The distinction is between an inventory search and an investigative
search, a search for evidence. The judge
below, although stating that standard procedure was followed, quite clearly
gave up the true purport of the officer's conduct when he emphasized that
"[t]he appearance of a defendant at a booking desk at approximately 3:00
A.M. ... and possessing approximately $7,500 in cash is not a usual
occurrence" and then justified his ruling that the treatment
of the cards was legal by pointing to "the totality of the
circumstances." These are the
telltale signs of an investigative search:
here "the procedure was a pretext concealing an investigatory
police motive." Commonwealth v. Matchett, 386 Mass. 492,
510, 436 N.E.2d 400 (1982). (FN6)
The
Commonwealth has not carried its burden of establishing that this was a lawful
inventory search. Upon the facts, we
reach our own conclusion concerning the constitutional question.
For error
in the denial of the motion to suppress, the judgment is reversed, and the
verdict is set aside.
SO
ORDERED.
(FN1.) The judge's findings of fact upon the
motion to suppress are here supplemented by uncontested details. See
Commonwealth v. Oreto, 20 Mass.App.Ct. 581, 582, 482 N.E.2d 329 (1985).
(FN2.)
Conley had very little experience with gambling offenses and did not qualify as
an expert on gambling techniques or paraphernalia. A Commonwealth expert testified at trial that
a "cuff list" or "bottom sheet" is a "list of account
designations for a gambling operation which list the amounts that are owed to
the bettors by the operation and the figures would be reflected in a plus or
minus figure."
(FN3.)
In Commonwealth v. Ford, 394 Mass.
421, 426, 476 N.E.2d 560 (1985), search of an automobile was held invalid
because the Watertown police had no standard procedure for such searches. The Watertown police later adopted a written
procedure for those searches but not for pre‑incarceration inventory
searches like the one at bar. By the
later decision in Commonwealth v. Bishop,
402 Mass. 449, 451, 523 N.E.2d 779 (1988), a procedure, to count thereafter as
standard, must be in writing.
(FN4.)
The card holder at bar, enclosed by an elastic band, is a kind of
"container." The question of
the legality of breaching a container in a search of an impounded motor vehicle
was reserved in the Bishop case (402
Mass. at 451 & n. 1, 523 N.E.2d 779).
The question is perhaps more acute in the case of a container taken in
the course of an inventory search of an arrested person. In the present opinion we skirt the whole
issue of the legality of opening containers, as the appeal may be decided on
other grounds.
(FN5.)
Professor LaFave has the following comment:
"It is to be doubted, however, whether inventory justifies scrutiny
of particular items beyond that necessary to identify them in an inventory
list, and thus a close or complete reading of documents or letters beyond that
necessary to determine their general character would be improper. In
South Dakota v. Opperman, 428 U.S. 364, 96 S.Ct. 3092, 49 L.Ed.2d 1000 ...
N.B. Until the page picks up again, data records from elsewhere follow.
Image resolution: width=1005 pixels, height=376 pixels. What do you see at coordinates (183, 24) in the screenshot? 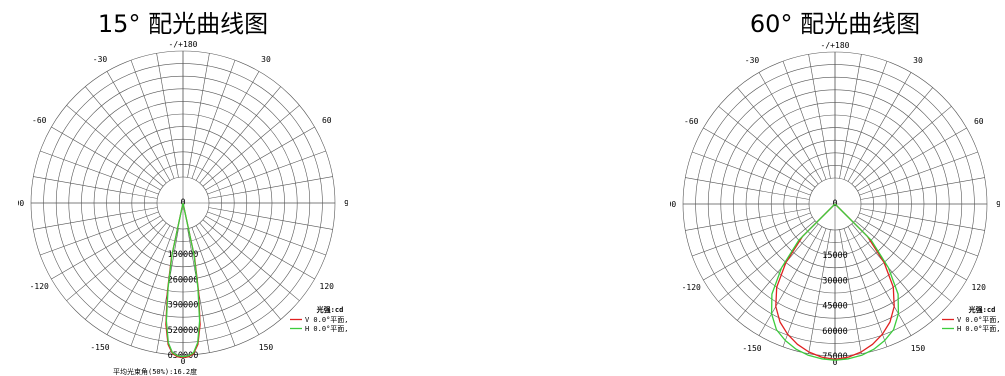
I see `chart-title: 15° 配光曲线图` at bounding box center [183, 24].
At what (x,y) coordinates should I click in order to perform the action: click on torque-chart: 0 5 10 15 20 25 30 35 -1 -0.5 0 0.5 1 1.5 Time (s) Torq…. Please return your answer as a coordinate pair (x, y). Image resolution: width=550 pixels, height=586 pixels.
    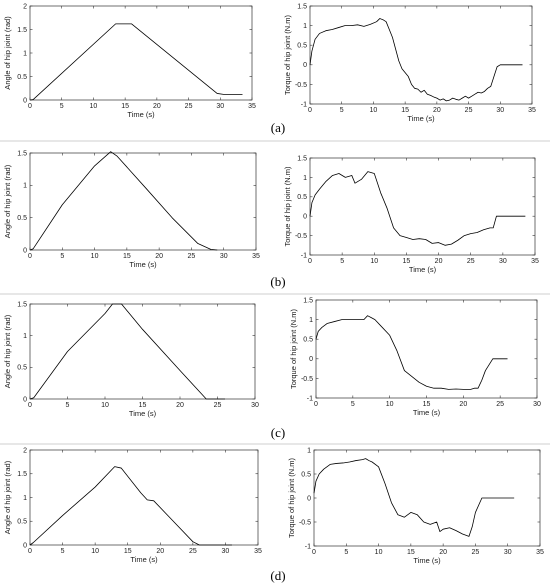
    Looking at the image, I should click on (411, 214).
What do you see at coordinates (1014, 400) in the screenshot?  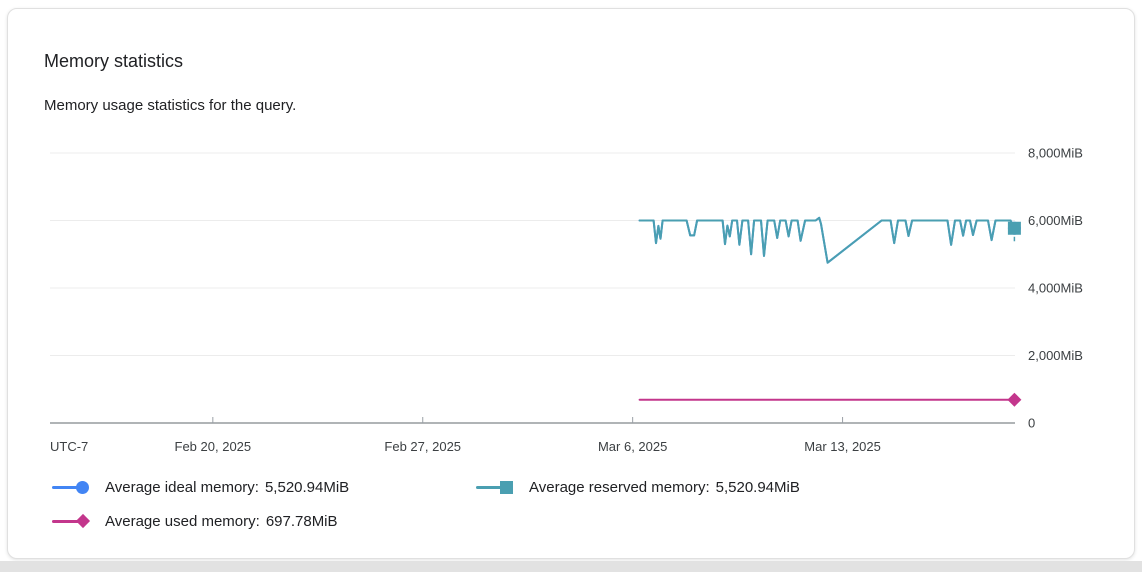 I see `end-marker-used` at bounding box center [1014, 400].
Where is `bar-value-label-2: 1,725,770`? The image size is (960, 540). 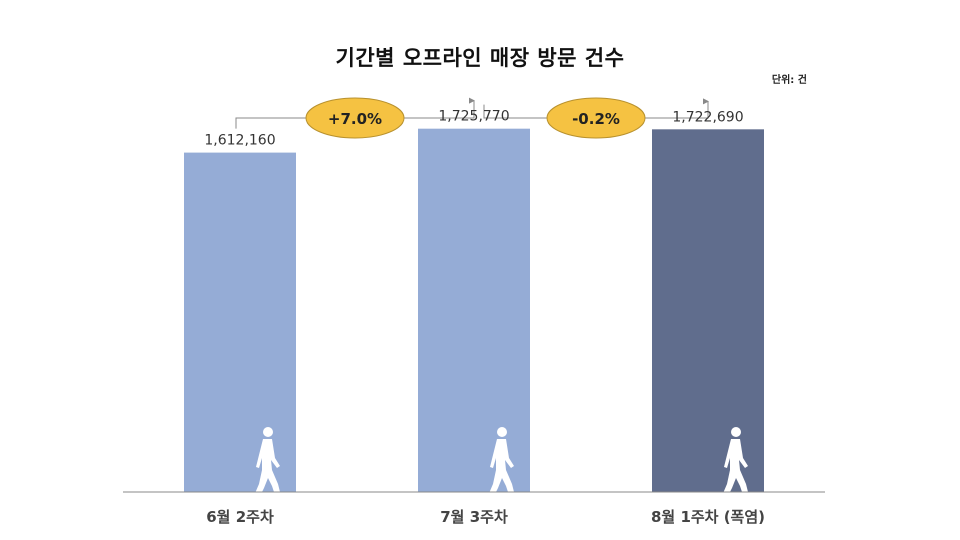
bar-value-label-2: 1,725,770 is located at coordinates (474, 117).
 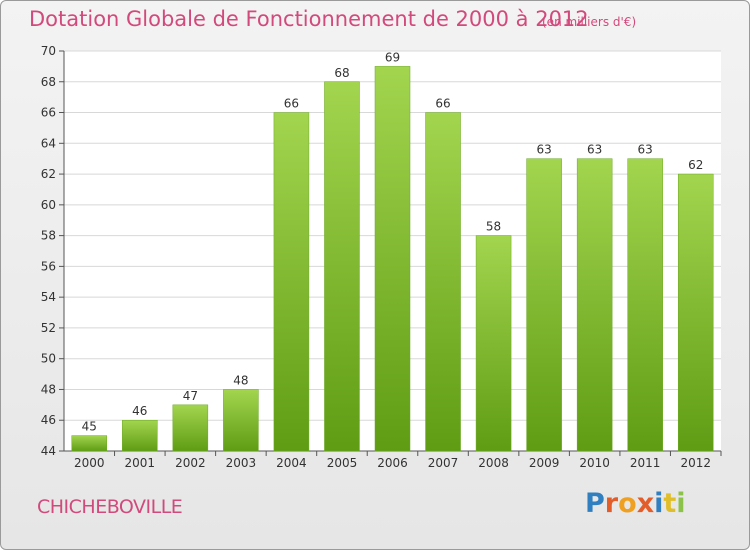 What do you see at coordinates (645, 305) in the screenshot?
I see `bar-2011` at bounding box center [645, 305].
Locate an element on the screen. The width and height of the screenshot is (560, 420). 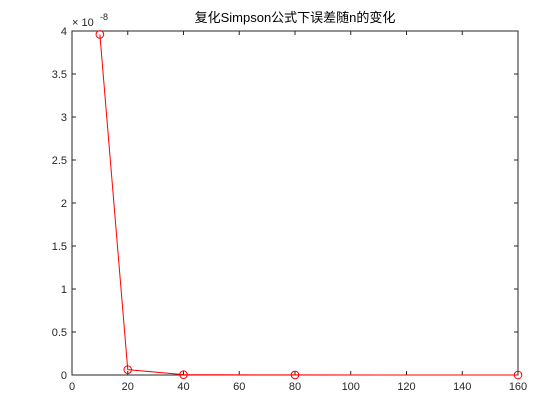
y-tick-label: 2.5 is located at coordinates (60, 161).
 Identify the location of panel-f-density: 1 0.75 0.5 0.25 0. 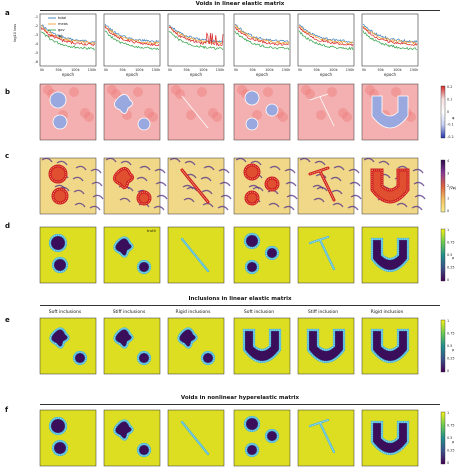
(247, 438).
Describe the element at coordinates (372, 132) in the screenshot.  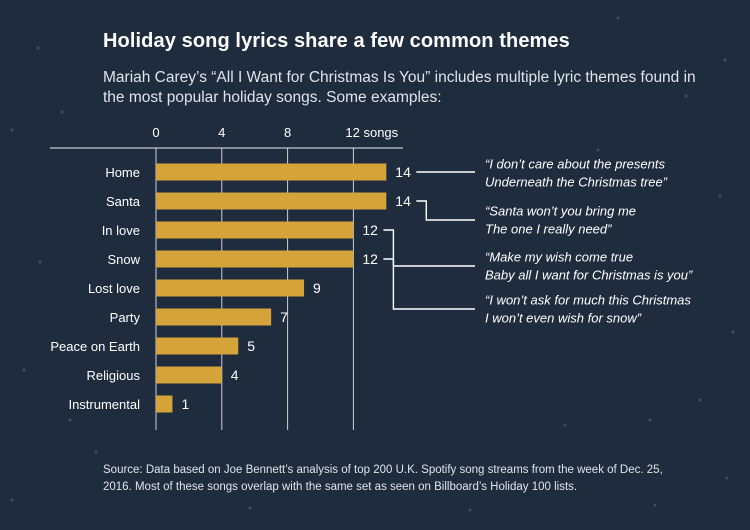
I see `x-tick-label: 12 songs` at that location.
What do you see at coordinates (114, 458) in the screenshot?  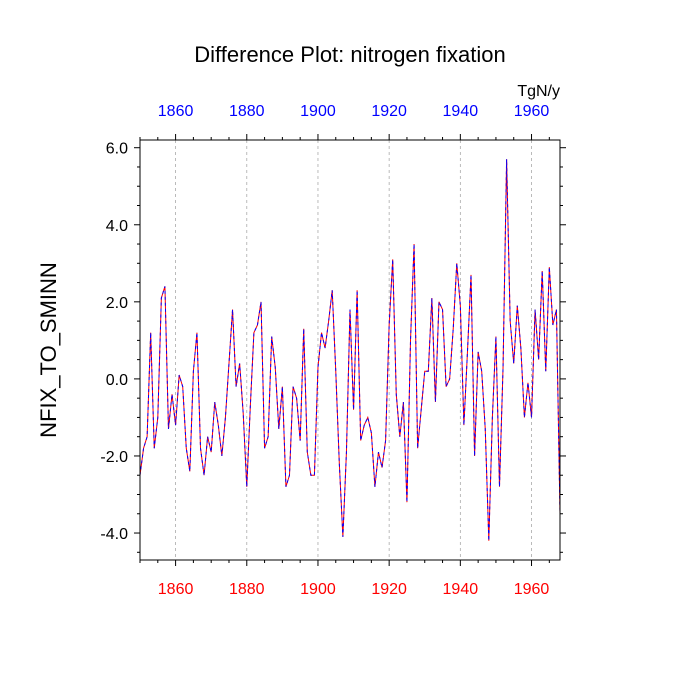 I see `y-tick-label: -2.0` at bounding box center [114, 458].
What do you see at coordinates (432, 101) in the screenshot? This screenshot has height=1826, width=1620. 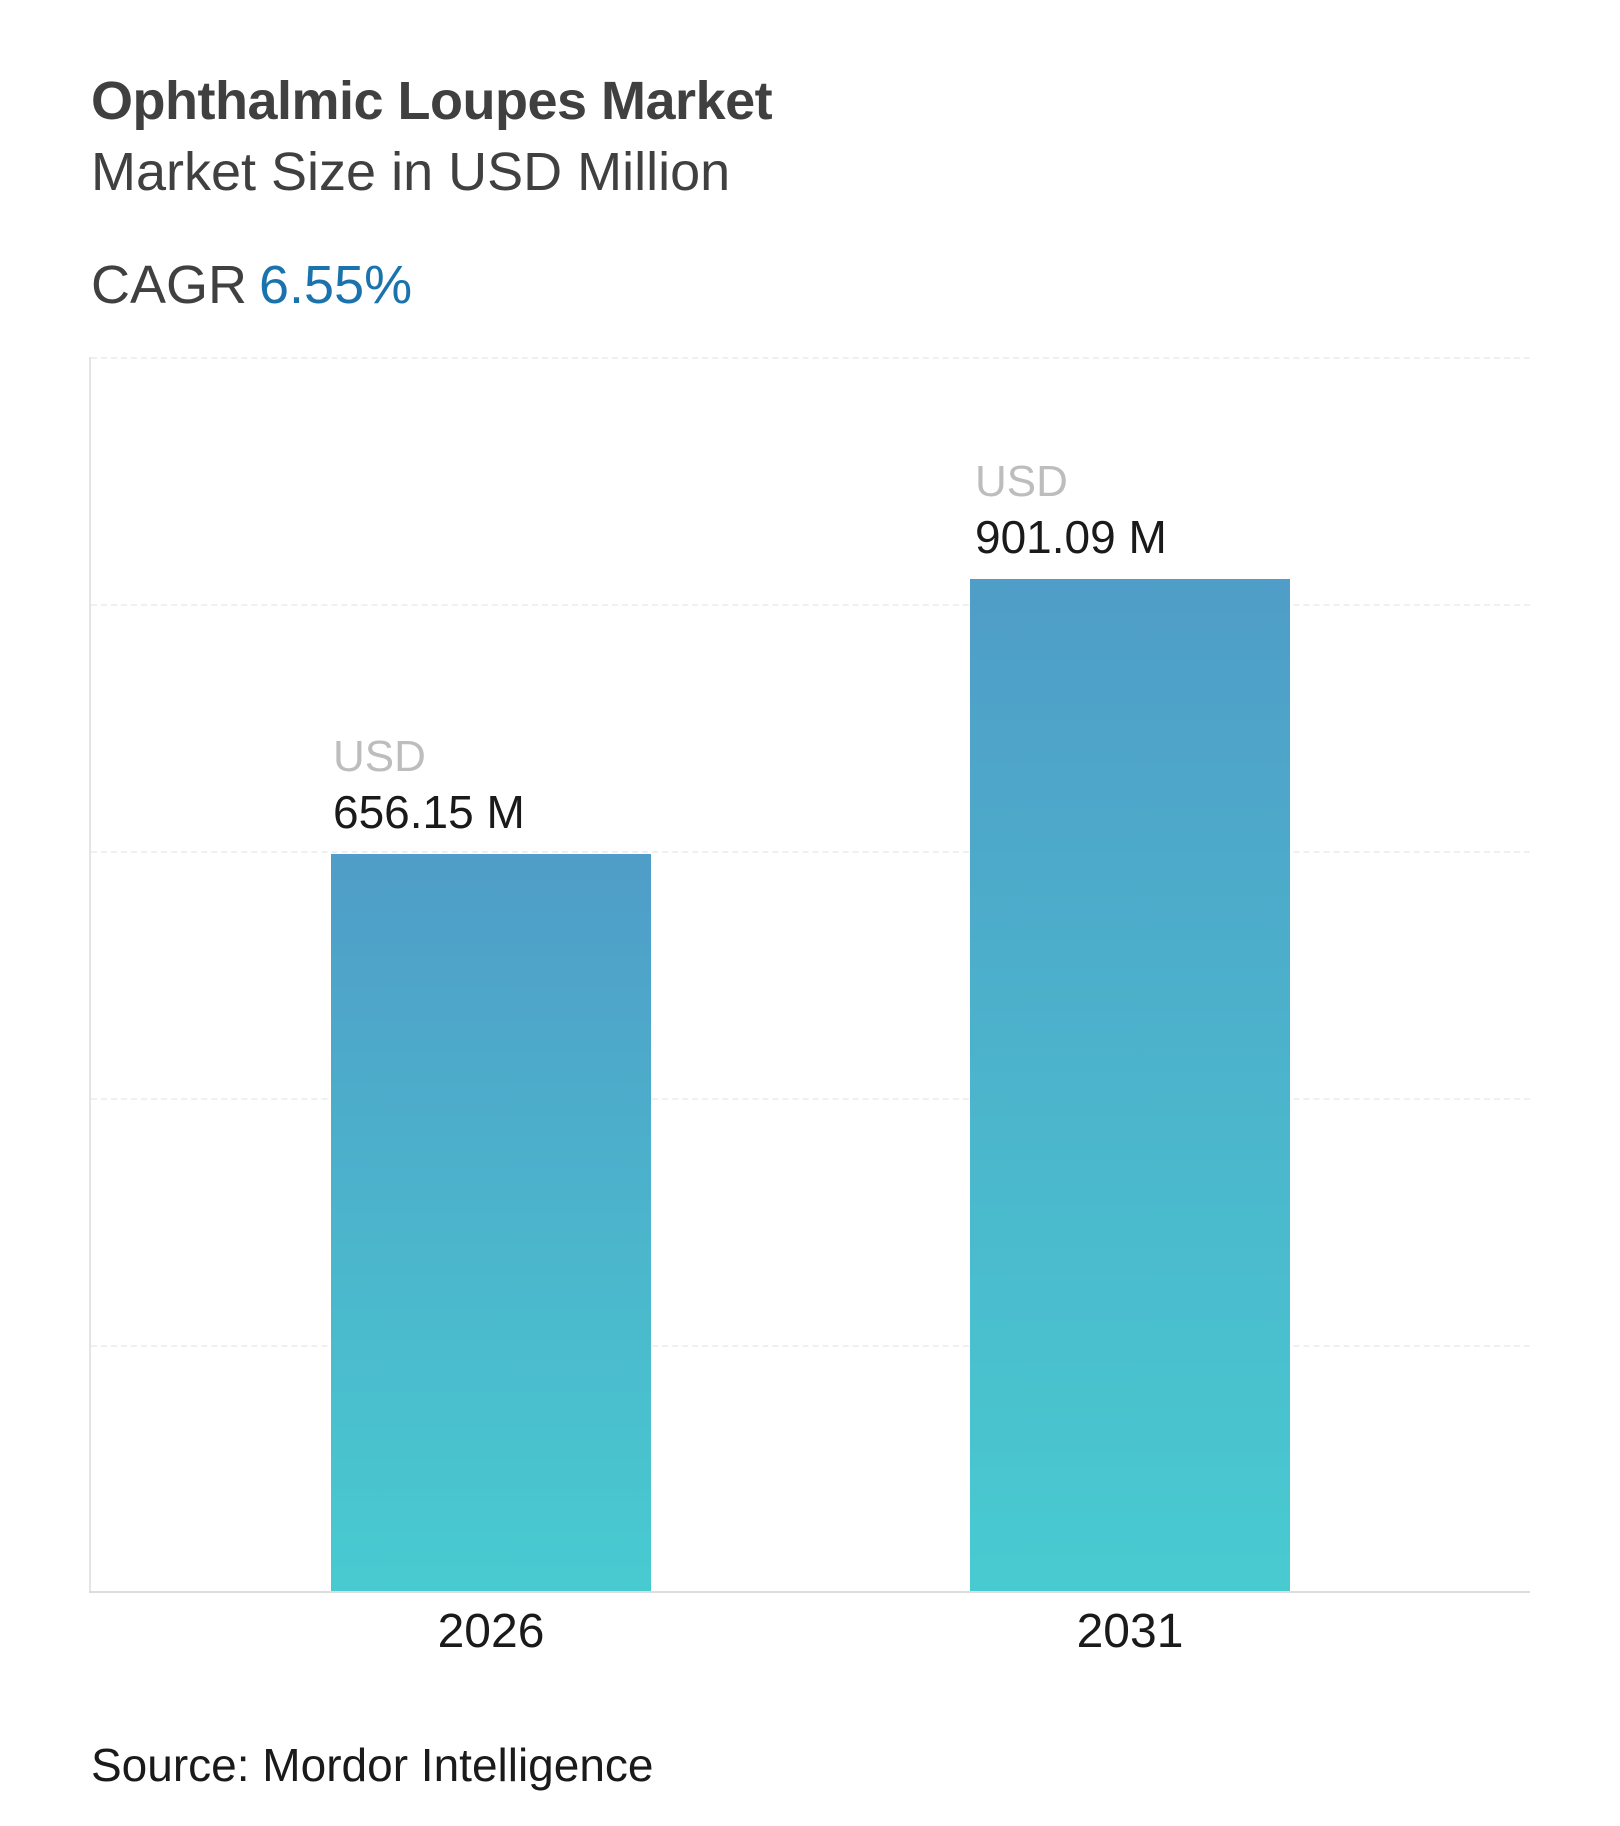 I see `chart-title: Ophthalmic Loupes Market` at bounding box center [432, 101].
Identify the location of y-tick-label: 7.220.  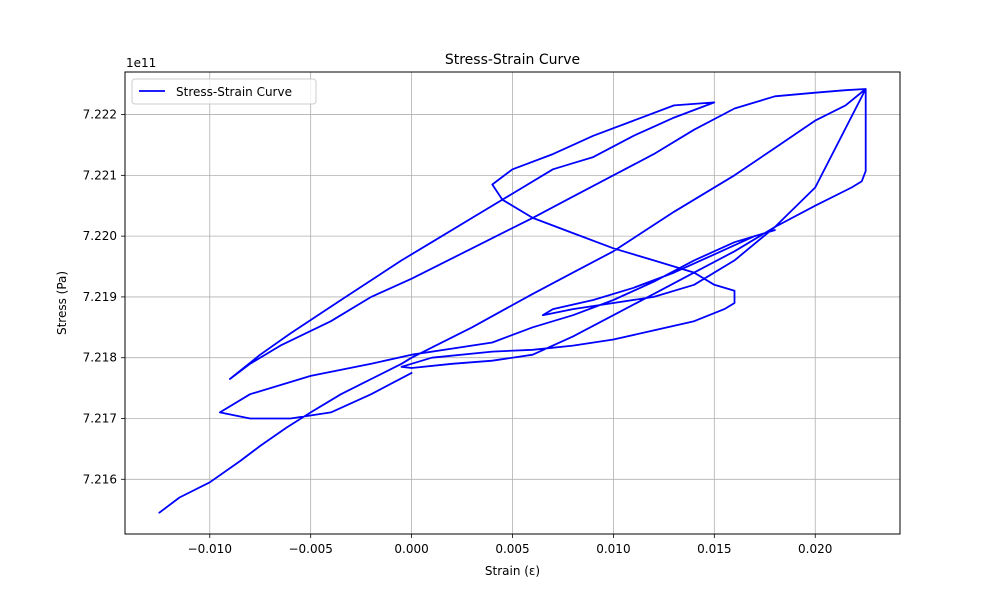
(100, 236).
(1976), upholding inventory of impounded vehicles, Justice Powell, who provided
the deciding vote, indicated he would not approve of the close examination of
'materials such as letters or checkbooks that "touch upon intimate areas
of an individual's personal affairs." '
It is possible nonetheless that in merely sorting out these papers
during inventory something incriminating will catch the eye of the inventory
officer. See, e.g., People v. Perel, 34 N.Y.2d 462, 358 N.Y.S.2d 383, 315 N.E.2d 452
... (1974), (officer saw on a slip of paper the name of a woman who had
obtained an abortion); State v. Mordeszewski, 68 Wis.2d 649, 229
N.W.2d 642 ... (1975) (defendant objects officer should not have read papers in
his wallet; court responds headline of
newspaper clipping about recent rape merely 'caught his eye' as he scanned the
half inch thick packet of papers in defendant's wallet)." 2 LaFave, Searches & Seizures § 5.3(a),
at 482 n. 30 (2d ed.1987).
(FN6.)
General Laws c. 127, § 3 (record keeping of money and other property taken from
prisoners) provides no basis for investigatory searches, nor does it palliate
the other violations described in this opinion.